> _Instructions for the task_
Return, from the lines below, each one that includes the word "Expand".

> _Records for this exercise_
┌──
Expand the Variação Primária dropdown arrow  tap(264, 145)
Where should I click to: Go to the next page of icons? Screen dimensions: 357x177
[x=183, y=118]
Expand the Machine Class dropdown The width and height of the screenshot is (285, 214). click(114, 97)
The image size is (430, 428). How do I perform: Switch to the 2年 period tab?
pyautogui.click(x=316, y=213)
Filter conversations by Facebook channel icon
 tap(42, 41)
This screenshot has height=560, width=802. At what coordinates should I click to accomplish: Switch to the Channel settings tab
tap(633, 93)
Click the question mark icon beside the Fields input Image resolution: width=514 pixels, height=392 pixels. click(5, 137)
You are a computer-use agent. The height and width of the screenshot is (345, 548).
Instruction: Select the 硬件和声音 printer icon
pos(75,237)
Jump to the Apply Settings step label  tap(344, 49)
└──
┌──
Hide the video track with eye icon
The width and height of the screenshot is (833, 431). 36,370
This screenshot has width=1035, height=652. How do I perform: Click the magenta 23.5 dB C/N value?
└──
┌──
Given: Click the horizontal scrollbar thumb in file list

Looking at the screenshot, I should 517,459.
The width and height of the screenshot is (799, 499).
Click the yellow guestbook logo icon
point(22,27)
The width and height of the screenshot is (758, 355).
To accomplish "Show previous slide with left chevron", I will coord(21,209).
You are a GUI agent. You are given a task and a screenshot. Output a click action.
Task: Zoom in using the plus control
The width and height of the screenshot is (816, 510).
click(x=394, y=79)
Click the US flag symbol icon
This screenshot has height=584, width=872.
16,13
└──
> _Task answer_
Expand the Variação Primária dropdown arrow  tap(264, 145)
Expand the Machine Class dropdown The width and height of the screenshot is (285, 214). click(114, 97)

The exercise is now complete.